- The task: Look through the material below. Copy each line that contains the string "will".

- Data records:

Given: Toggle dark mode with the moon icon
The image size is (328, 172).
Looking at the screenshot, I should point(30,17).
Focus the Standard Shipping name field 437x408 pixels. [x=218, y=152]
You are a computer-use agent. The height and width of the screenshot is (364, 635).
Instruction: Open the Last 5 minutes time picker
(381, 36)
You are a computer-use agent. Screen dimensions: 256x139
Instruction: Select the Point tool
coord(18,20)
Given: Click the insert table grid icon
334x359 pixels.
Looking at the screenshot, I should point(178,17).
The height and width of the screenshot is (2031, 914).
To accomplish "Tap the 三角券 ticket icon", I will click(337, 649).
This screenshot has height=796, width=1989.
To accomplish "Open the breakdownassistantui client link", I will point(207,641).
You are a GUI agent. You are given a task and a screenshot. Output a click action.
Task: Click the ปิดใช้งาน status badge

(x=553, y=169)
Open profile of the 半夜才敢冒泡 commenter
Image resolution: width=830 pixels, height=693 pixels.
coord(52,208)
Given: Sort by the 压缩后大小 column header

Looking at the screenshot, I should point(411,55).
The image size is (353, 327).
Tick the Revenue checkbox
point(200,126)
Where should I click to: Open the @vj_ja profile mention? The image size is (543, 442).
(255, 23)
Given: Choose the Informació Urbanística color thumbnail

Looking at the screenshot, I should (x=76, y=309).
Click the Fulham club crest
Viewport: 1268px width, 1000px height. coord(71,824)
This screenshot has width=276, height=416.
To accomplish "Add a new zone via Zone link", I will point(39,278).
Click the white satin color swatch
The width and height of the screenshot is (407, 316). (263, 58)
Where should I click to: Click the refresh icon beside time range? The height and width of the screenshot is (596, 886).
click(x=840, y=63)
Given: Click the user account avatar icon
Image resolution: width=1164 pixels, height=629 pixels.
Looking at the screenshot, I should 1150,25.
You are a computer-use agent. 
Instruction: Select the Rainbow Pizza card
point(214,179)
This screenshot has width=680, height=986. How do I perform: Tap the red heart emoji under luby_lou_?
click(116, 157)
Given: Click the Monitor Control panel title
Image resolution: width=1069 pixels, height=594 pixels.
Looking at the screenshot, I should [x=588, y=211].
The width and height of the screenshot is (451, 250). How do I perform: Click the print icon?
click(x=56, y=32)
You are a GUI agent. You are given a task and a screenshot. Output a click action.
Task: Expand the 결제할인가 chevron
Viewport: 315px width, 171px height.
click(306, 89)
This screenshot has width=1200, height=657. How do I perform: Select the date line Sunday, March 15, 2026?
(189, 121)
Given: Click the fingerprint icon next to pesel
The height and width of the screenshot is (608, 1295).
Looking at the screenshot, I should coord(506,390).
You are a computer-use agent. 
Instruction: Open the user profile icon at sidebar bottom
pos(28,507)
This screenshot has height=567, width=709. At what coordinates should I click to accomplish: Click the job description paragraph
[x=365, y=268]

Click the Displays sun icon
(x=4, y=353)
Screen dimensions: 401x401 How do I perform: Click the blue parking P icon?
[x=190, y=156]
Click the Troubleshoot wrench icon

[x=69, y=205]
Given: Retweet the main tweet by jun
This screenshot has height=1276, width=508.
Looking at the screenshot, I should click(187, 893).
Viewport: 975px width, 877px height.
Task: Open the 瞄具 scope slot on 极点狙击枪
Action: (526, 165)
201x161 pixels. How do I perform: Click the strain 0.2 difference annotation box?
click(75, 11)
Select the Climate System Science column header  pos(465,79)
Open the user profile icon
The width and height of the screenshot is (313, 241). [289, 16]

- Written answer:
To accomplish "Tap the 三角券 ticket icon", I will click(337, 649).
To accomplish "Open the breakdownassistantui client link", I will point(207,641).
To accomplish "Add a new zone via Zone link", I will point(39,278).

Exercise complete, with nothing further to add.